Our hypothesis was that SemDNN embeddings would outperform CatDNN in predicting higher-order semantic relations between sounds. To test this, we evaluated the MSOS dataset (see " Evaluation datasets "), where sounds are grouped into five macro-classes: sound effects, human, music, nature, and urban. For both SemDNN and CatDNN models, we computed pairwise normalized cosine distances between sound embeddings in the last intermediate layer (Fig. 2 , arrow). In Fig. 10 , the upper left panel illustrates an idealization, which synthetically reflects the original macro-class organization constructed in the left panel. In this synthetic construction, we assigned a within-category distance of 0 and a between-category distance of 1, allowing for a clear distinction between categories.
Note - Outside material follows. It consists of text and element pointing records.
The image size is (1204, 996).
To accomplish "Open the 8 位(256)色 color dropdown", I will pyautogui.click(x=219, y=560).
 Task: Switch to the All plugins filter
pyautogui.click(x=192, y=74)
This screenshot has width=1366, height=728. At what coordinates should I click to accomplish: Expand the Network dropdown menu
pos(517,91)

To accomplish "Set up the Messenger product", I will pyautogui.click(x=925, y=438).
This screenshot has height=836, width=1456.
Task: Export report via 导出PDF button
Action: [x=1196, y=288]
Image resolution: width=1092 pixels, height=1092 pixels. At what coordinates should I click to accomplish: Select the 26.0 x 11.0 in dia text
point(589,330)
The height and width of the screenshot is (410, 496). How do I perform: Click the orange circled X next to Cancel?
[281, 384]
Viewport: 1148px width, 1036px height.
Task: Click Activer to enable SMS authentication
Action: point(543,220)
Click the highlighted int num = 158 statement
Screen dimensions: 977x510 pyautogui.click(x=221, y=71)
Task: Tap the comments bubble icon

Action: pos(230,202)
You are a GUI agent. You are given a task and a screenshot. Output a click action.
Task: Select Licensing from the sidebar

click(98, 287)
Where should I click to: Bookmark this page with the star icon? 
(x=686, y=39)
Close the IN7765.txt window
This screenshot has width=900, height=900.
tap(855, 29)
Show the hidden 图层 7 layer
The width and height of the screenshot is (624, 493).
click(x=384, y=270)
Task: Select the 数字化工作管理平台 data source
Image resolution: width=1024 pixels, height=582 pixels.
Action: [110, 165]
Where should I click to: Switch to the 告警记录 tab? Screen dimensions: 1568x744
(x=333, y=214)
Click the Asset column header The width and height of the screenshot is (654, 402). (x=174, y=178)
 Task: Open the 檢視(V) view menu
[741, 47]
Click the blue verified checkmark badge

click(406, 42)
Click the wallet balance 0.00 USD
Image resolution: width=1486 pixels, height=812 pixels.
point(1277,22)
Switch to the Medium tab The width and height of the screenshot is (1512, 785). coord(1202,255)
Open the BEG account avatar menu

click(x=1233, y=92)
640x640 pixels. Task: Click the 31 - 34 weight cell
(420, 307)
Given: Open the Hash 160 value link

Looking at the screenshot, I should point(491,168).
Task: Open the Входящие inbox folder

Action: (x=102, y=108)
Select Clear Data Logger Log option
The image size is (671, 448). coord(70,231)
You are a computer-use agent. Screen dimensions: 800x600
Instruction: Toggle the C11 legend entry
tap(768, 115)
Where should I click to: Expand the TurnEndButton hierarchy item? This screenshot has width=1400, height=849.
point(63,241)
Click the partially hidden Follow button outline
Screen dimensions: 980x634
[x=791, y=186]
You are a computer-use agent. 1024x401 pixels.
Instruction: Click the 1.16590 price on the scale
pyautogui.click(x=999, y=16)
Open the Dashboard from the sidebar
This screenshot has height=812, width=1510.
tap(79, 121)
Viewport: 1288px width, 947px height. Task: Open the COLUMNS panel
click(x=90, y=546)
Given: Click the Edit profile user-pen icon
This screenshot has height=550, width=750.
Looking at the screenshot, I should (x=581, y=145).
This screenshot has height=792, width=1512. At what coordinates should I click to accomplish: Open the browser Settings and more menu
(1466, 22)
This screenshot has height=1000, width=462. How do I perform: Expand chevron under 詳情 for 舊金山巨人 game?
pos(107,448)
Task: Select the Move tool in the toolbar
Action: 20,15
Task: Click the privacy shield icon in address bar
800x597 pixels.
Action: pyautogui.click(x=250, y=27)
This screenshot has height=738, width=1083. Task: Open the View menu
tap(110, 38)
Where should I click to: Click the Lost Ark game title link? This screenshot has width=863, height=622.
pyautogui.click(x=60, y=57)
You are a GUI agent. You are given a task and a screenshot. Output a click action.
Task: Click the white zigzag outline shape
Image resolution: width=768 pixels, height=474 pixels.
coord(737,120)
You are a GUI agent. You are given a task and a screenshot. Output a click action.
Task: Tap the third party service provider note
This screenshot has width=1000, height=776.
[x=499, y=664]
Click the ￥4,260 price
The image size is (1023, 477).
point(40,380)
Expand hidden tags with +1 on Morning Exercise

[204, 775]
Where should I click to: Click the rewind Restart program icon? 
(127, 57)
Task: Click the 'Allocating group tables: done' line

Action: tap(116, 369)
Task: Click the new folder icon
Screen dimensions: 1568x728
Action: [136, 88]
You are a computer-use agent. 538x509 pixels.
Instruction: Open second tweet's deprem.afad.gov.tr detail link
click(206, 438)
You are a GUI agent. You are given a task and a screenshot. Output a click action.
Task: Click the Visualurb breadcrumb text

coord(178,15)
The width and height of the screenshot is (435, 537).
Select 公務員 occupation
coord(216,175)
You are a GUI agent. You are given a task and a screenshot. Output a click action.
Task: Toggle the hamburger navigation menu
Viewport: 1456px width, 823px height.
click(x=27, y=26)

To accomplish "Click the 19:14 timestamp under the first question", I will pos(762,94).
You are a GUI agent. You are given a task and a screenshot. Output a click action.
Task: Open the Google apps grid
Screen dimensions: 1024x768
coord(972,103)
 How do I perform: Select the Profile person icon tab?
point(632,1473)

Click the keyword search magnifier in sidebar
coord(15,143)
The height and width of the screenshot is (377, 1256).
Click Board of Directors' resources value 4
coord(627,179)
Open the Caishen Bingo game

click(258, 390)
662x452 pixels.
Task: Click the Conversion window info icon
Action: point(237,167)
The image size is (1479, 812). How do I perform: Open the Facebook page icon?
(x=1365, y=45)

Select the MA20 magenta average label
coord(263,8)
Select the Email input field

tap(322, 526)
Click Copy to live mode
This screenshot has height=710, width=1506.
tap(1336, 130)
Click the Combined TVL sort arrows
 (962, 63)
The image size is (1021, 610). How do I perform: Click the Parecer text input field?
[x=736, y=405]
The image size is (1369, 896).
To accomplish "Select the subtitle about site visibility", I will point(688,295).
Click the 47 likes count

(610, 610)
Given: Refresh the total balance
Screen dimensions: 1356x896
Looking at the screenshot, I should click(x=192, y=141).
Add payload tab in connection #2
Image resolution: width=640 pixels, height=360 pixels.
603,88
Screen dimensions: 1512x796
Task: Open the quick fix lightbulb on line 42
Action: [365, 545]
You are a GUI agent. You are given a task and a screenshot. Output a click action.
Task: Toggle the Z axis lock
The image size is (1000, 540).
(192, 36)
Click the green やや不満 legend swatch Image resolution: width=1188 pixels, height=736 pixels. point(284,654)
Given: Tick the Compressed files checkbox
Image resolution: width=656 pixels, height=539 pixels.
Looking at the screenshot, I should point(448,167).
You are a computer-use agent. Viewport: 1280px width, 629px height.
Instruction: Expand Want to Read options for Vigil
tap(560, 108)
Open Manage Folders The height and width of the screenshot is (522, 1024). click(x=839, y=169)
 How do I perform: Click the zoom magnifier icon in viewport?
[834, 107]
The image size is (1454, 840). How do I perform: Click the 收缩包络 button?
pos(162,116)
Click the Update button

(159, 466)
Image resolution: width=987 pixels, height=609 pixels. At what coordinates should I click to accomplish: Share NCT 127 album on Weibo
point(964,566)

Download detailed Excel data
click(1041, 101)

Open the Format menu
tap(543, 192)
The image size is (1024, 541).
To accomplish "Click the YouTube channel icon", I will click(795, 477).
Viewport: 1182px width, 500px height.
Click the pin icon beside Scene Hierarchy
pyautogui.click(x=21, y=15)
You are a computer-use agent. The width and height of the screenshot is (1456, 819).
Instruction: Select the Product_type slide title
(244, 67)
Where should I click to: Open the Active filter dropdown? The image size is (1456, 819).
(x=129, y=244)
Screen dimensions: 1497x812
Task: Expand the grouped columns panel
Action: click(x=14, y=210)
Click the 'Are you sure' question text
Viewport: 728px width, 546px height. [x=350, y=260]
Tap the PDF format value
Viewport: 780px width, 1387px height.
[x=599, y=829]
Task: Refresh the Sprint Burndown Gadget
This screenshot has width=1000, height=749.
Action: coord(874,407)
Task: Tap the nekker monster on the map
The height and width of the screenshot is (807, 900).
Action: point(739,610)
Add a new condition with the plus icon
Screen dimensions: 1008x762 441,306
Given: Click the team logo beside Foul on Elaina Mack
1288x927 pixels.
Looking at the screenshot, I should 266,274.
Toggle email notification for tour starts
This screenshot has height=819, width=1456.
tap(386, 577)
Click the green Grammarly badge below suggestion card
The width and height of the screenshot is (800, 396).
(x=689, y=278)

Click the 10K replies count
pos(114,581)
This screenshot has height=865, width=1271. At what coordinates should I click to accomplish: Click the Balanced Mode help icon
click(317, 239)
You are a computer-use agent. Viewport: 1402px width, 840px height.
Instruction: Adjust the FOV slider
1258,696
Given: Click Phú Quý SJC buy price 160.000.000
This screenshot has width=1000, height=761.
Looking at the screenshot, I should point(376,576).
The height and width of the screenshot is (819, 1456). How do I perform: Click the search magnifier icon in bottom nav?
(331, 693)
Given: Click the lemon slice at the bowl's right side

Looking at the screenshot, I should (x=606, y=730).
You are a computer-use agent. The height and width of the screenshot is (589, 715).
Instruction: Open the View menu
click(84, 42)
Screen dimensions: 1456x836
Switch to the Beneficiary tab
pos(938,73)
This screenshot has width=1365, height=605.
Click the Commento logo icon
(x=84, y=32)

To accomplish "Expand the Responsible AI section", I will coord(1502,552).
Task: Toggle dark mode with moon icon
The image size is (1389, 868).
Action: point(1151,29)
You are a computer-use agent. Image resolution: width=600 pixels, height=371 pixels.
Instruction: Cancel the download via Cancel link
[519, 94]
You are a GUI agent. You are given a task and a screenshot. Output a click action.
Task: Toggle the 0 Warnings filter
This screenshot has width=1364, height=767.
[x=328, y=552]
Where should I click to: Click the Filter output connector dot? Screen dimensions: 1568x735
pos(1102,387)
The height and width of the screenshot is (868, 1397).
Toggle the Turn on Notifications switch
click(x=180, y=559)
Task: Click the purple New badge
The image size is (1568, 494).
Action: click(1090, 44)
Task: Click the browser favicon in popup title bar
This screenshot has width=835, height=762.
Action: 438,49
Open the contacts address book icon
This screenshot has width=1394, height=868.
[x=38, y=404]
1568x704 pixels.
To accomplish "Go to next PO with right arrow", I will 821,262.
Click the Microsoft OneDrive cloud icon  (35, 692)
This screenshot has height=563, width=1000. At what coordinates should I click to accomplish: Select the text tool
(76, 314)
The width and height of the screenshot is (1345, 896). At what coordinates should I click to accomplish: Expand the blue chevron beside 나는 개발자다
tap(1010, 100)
To compare the performance of different SemDNN variants and CatDNN, we calculated normalized cosine distances and Pearson correlation coefficients between the synthetic matrix and the computed dissimilarities. The matrix in the upper right panel represents the SemDNN trained with Word2Vec embeddings dissimilarities, while the matrix in the lower left panel represents the CatDNN embeddings. The left two panels are the dissimilarities of SemDNN trained with BERT and CLAP, respectively. The color scale in all the matrices represents the normalized distances, ranging from minimum (blue) to maximum (yellow).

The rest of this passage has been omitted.